Leestekst:
########################################
Ten aanzien van de door eiser nieuw ingebrachte documenten, te weten een brief gedateerd op 13 juli 1998 aan de vader van eiser en een verklaring van de vader van eiser, gedateerd op 21 september 1998, overweegt verweerder dat aan deze documenten evenmin waarde kan worden gehecht nu zij het gevolg zijn van het vonnis van 21 april 1997 waarvan de echtheid ten zeerste wordt betwijfeld. In verband hiermee wijst verweerder op de in haar ogen vreemde omstandigheid dat genoemde documenten eerst ruim een jaar na dato zijn overgelegd en dat die documenten geen melding maken van de gestelde veroordeling van eiser. Dit klemt eens te meer nu uit onderzoek van 20 januari 1998 door het Bureau Documenten van de Immigratie- en Naturalisatiedienst is gebleken dat de door eiser overgelegde identiteitsbewijzen met aan zekerheid grenzende waarschijnlijkheid geen officiële documenten zijn welke door de Iraakse autoriteiten zijn uitgegeven. De door eiser hierover gegeven verklaring over de chaotische omstandigheden in Irak acht verweerder niet afdoende om van de echtheid van de betreffende documenten uit te gaan.
Verweerder stelt zich derhalve op het standpunt dat bij de bestreden besluiten op goede gronden is geconcludeerd dat eisers geen vluchteling zijn.
Naar het oordeel van verweerder is voorts niet gebleken van klemmende redenen van humanitaire aard die nopen tot toelating van eisers hier te lande.
Evenmin hebben eisers aannemelijk weten te maken dat zij risico lopen bij terugkeer in hun land van herkomst te worden onderworpen aan een met artikel 3 (Europees) Verdrag tot bescherming van de rechten van de mens en de fundamentele vrijheden (EVRM) strijdige behandeling.
Voorts stelt verweerder dat eisers een vestigingsalternatief hebben in Noord-Irak nu zij niet behoren tot één van de risicogroepen zoals genoemd in de ambtsberichten van de Minister van Buitenlandse zaken van 15 april 1999, 13 november 1998 en 31 maart 1998.
Eisers stellen zich op het standpunt dat zij in aanmerking komen voor toelating in Nederland als vluchteling dan wel wegens klemmende redenen van humanitaire aard. Eisers zijn van mening dat het behoren tot de shi ‘ietische bevolkingsgroep wel degelijk een grote rol speelt bij hun asielverzoek, gelet op de zeer repressieve houding van het Iraakse regime jegens leden van deze bevolkingsgroep.
########################################
Gegevensfragment:
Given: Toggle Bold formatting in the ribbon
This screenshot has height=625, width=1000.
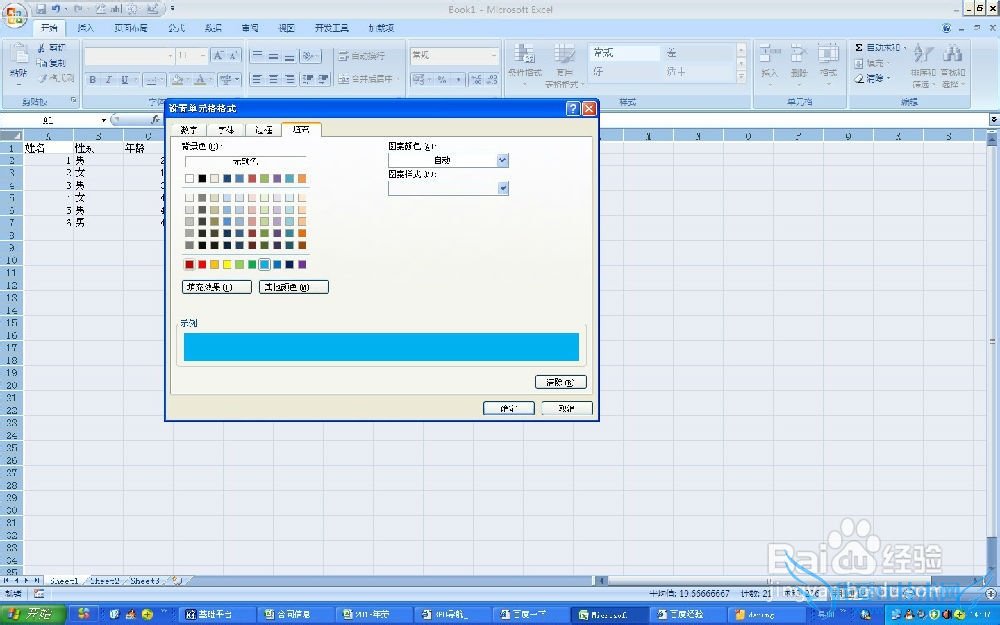Looking at the screenshot, I should point(93,80).
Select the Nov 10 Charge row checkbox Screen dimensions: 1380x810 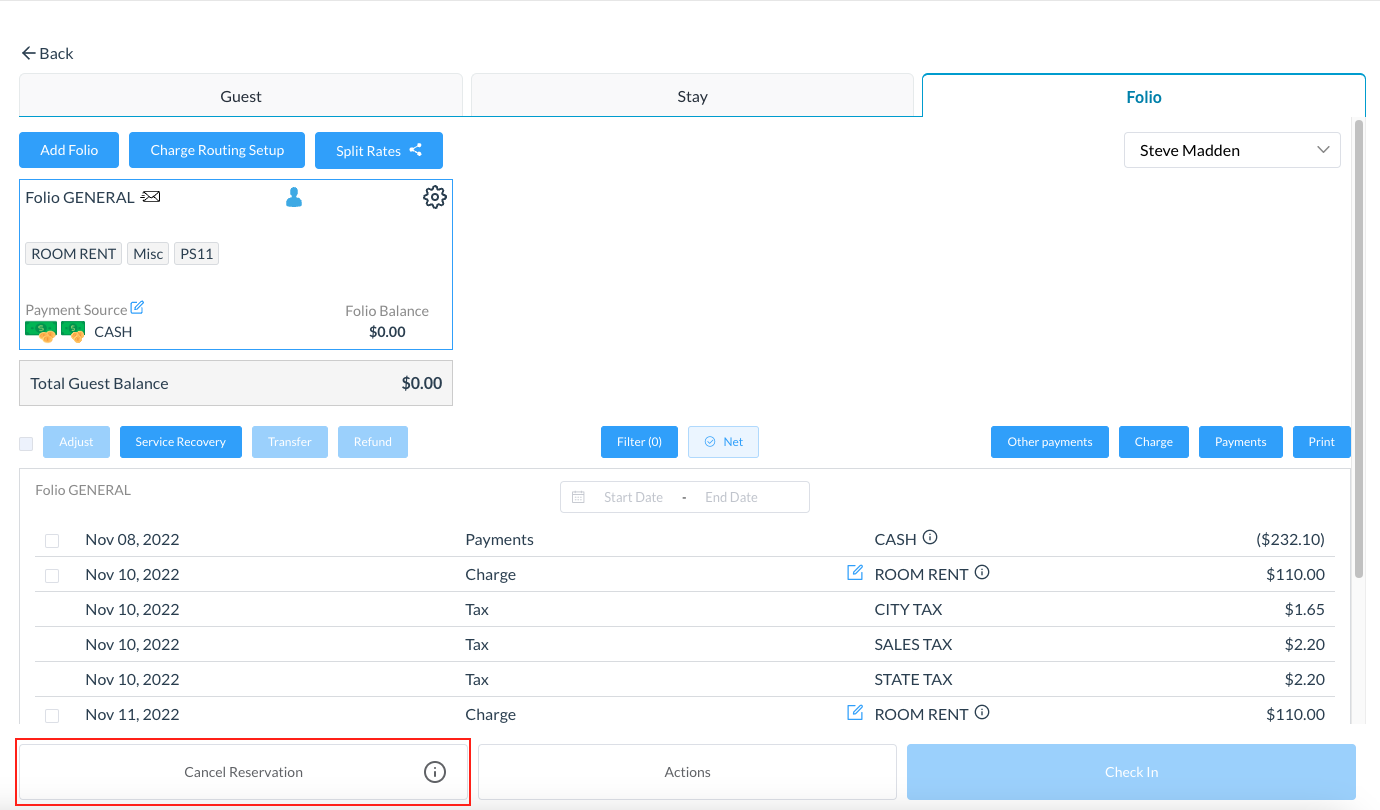click(x=52, y=575)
########################################
Opdrachten:
**A.** Geef het gedeelte van de leestekst van "Evenmin hebben eisers" tot en met "31 maart 1998." woordelijk weer.
**B.** Beantwoord aan de hand van de leestekst de volgende vragen:
(i) Op welke datum vond het onderzoek door het Bureau Documenten van de Immigratie- en Naturalisatiedienst plaats?
(ii) In welk gebied hebben eisers volgens verweerder een vestigingsalternatief?
(iii) Welk artikel van het EVRM wordt genoemd?
**C.** Noem alle datums die in de leestekst voorkomen.

Antwoorden:
**A.**
Evenmin hebben eisers aannemelijk weten te maken dat zij risico lopen bij terugkeer in hun land van herkomst te worden onderworpen aan een met artikel 3 (Europees) Verdrag tot bescherming van de rechten van de mens en de fundamentele vrijheden (EVRM) strijdige behandeling.
Voorts stelt verweerder dat eisers een vestigingsalternatief hebben in Noord-Irak nu zij niet behoren tot één van de risicogroepen zoals genoemd in de ambtsberichten van de Minister van Buitenlandse zaken van 15 april 1999, 13 november 1998 en 31 maart 1998.

**B.**
(i) 20 januari 1998
(ii) Noord-Irak
(iii) Artikel 3

**C.** 13 juli 1998, 21 september 1998, 21 april 1997, 20 januari 1998, 15 april 1999, 13 november 1998, 31 maart 1998